Sending Our Prayers Higher for Debbie Friedman
As our previous post noted, Debbie Friedman is seriously ill and needs our prayers. She has a special place in my heart, as she does in the hearts of countless others, because Debbie is an extraordinary person with extraordinary gifts and an extraordinarily generous spirit, and she has made a remarkable impact on our lives. No one else, besides Shlomo Carlebach, has changed modern Jewish worship the way Debbie has.
With her music, written over the past 40 years or so, Debbie bridges heaven and earth. She takes text straight out of Torah, the writings of the Prophets and the prayer book, and sets them to music that is brilliant in its simplicity. The melodies are easy to learn, and the refrains usually perfect to sing in rounds. It joins those singing together in community and elevates their spirits. It’s hard to overstate the impact of being at one of her feminist seders or healing services. As you sing you can stop thinking, and just be in the prayer-songs. Your desperation, fears and sadness ride up on the wave of her powerful music and you feel connected to God, as well as to everyone singing with you. When you finally do stop singing, you find that your soul has been soothed.
Debbie, who has described herself to me as “a vessel” for God’s power, has long tried to bring that experience to as many people as she can, going to the bedside of anyone seriously ill and bringing them comfort when little else can.
For several years she ran a Jewish healing service at synagogues on the Upper West Side. I had a rough time after Boychik was born 16 years ago, with unanticipated medical problems and the challenges that came when my husband was laid off shortly after. When I finally got help, I was diagnosed with post-partum depression. As part of my struggle to climb out of that pit, I went to a few of those healing services and found there the one place that I could find relief.
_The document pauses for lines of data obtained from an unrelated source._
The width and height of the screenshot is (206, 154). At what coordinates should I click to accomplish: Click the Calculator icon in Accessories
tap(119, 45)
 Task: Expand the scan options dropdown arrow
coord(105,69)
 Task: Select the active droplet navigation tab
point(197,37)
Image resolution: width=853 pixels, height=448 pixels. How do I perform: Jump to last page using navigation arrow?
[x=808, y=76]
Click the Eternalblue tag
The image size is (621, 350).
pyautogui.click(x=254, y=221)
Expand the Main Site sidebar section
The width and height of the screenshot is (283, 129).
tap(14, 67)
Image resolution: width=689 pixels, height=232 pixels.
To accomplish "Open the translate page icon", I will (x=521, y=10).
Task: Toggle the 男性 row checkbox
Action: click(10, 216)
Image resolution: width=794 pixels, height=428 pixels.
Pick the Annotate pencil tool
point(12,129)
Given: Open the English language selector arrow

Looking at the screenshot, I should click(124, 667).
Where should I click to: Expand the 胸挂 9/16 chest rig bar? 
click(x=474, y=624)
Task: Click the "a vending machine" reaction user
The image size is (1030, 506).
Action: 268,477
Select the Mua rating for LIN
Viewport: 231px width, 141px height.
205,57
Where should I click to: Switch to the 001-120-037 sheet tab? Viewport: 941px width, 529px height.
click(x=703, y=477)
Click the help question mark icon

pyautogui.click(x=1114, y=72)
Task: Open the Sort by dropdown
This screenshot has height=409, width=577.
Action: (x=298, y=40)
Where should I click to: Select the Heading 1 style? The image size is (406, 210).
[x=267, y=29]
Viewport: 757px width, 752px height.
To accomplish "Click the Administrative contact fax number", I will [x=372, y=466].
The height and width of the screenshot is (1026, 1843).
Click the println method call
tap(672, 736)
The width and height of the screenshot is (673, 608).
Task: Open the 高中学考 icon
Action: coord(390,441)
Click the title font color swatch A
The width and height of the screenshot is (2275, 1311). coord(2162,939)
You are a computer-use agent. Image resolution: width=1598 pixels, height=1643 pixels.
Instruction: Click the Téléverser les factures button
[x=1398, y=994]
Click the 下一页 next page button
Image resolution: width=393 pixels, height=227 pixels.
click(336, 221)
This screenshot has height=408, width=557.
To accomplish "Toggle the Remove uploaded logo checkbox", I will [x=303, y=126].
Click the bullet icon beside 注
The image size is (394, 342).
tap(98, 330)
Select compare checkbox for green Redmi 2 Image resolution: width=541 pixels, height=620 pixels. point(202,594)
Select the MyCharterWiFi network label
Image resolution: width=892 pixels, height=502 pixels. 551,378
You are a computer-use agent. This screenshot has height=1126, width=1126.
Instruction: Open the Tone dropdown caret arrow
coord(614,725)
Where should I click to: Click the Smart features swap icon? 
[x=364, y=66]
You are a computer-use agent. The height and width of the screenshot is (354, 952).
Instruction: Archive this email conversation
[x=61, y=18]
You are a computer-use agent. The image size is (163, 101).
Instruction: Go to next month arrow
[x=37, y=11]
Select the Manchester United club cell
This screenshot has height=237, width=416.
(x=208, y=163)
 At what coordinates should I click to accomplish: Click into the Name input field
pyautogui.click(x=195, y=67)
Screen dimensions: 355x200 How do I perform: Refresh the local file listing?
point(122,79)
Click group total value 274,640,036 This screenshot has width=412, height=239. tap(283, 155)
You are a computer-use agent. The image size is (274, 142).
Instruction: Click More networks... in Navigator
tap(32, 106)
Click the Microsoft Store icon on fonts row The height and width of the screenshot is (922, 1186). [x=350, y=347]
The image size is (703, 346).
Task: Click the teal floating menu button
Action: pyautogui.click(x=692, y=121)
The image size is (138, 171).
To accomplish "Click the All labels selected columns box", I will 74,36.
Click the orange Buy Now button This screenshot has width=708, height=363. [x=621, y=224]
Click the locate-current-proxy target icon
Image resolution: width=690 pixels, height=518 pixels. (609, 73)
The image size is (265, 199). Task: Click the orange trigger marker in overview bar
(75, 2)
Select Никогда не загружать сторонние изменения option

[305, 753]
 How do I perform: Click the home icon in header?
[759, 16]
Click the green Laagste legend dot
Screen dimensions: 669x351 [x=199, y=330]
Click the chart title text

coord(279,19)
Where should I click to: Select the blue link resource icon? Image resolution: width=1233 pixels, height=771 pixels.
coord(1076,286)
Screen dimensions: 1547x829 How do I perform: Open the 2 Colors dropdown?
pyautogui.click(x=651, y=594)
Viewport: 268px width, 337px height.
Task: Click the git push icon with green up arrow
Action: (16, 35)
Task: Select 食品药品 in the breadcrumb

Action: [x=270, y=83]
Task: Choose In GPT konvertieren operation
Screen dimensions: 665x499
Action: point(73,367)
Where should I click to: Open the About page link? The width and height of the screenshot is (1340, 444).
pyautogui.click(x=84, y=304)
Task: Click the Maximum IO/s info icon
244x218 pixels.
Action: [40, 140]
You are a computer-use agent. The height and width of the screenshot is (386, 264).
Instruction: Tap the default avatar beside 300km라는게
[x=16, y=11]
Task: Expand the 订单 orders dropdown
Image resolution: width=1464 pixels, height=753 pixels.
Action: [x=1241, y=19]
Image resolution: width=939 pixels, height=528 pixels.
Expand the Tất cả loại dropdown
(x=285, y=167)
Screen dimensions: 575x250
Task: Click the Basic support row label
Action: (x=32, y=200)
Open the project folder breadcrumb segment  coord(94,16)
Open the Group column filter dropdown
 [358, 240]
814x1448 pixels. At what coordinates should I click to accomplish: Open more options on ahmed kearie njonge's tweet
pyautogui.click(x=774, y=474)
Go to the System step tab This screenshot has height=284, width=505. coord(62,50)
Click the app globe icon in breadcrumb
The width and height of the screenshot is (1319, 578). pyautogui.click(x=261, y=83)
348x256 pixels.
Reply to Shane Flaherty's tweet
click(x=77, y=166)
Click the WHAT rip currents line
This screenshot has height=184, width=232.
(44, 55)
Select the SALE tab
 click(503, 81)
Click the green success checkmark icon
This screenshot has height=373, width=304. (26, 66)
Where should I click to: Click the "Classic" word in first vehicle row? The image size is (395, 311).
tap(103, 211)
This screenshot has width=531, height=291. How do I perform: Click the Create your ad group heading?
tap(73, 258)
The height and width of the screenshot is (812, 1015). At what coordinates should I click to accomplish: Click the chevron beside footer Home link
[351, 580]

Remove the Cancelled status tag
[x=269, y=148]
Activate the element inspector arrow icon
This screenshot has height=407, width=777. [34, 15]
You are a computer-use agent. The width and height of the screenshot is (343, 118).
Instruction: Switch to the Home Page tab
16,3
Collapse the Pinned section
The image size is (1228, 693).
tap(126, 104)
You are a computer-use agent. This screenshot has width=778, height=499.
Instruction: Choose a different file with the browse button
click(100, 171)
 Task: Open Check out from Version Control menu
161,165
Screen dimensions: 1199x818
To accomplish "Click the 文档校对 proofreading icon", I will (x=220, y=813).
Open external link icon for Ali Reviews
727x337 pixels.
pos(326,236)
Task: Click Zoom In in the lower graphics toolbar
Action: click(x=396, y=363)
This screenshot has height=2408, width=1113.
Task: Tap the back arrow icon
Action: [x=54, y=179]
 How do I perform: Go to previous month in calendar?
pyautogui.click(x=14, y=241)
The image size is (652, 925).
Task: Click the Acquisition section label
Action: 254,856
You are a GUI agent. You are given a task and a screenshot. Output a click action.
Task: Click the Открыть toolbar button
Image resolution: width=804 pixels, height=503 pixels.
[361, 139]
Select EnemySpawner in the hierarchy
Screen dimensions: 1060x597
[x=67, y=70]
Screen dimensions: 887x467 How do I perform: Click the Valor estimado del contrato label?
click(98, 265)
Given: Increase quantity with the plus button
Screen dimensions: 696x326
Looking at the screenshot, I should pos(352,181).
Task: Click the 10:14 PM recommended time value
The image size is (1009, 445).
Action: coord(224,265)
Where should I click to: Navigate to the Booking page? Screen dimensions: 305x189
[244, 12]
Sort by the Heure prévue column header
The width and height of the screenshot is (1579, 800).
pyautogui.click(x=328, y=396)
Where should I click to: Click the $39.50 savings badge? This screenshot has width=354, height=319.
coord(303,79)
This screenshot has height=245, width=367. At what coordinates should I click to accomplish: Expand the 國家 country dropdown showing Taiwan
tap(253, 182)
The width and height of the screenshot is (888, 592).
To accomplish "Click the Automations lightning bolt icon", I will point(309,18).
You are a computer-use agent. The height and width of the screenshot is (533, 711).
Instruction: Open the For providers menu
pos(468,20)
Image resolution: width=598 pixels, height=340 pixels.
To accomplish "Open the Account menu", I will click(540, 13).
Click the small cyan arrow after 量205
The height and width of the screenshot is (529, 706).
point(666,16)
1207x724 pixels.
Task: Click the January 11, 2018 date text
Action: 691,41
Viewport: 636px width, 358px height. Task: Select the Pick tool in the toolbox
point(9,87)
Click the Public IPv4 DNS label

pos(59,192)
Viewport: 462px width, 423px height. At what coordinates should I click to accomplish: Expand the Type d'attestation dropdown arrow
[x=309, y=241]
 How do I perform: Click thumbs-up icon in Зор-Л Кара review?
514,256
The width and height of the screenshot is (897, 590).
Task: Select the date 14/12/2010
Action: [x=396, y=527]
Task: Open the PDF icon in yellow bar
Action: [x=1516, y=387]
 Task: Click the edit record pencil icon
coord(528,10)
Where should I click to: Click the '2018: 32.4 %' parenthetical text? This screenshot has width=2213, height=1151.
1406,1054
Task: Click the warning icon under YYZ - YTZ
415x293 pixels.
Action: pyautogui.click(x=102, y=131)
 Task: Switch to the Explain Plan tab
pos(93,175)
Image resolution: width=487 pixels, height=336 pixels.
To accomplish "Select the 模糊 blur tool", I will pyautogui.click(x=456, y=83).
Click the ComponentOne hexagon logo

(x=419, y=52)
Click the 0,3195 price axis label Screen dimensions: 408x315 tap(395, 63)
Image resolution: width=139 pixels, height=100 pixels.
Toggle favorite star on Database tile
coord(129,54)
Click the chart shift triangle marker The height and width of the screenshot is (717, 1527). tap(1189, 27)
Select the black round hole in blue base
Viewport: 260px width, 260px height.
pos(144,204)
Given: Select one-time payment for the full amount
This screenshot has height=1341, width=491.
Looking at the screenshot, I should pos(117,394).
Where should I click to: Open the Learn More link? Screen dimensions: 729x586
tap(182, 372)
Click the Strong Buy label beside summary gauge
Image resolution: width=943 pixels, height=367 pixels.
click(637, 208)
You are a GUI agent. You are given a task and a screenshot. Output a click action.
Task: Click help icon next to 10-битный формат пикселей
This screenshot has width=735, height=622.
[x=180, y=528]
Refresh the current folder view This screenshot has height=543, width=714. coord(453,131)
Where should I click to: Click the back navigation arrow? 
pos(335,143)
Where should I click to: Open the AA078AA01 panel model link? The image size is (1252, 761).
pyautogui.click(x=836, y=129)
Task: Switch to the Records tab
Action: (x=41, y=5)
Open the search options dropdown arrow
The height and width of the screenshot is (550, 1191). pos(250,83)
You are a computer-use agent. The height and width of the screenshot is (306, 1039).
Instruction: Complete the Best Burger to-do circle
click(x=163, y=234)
Debbie’s music can have that impact on a person, and she has always been generous sharing it.
Close to a dozen years ago, my middle child was a week old and had seizures, which sent us back to the hospital, where she was diagnosed as having had a massive stroke. Girlchik is, thank God, today a healthy 11-year-old delight of a daughter. Soon after she was discharged from that hospitalization, I was trying to put together her simchat bat. I wanted the family and friends gathered for the celebration to sing Debbie’s “MiShebeirach, because we did not then know if she would recover completely or be permanently disabled.
I called Debbie for her advice about constructing the simchat bat (there were no good resources at the time, which led me to write the book “Celebrating Your New Jewish Daughter: Creating Jewish Ways to Welcome Baby Girls into the Covenant.”)
When she heard what happened, Debbie immediately offered to come to my living room to sing the prayer for healing at Girlchik’s simchat bat herself. She had an out of town concert to get to, but changed her flight so that she could come. That’s Debbie.
I loved going to the Ma’yan seders Debbie conducted in lower Manhattan in a catering space overlooking the East River for several years. I brought many friends over the years, and Boychik and later Girlchik, and one year my mother traveled from Philadelphia to come.
After my mom died in 2001, I went to the next Ma’yan seder, then held at the JCC of Manhattan, and sat right up front. As soon as Debbie began singing “those who sow, who sow in tears, will reap in joy, will reap in joy” it opened the deep places in my heart. That’s her gift.
In 2007, though she’d been ill, she wrote a song for Boychik’s bar mitzvah and came to our shul, teaching it to the congregation and singing it with us. That’s Debbie.
Debbie is loved by millions of people; from people who had her as a camp counselor to those who came to her concerts at Carnegie Hall, to those of us whose lives she has touched in an even more personal way.
Now she needs each and every one of us to send our prayers for her healing higher and higher. Let’s do our best. Because she can take us there.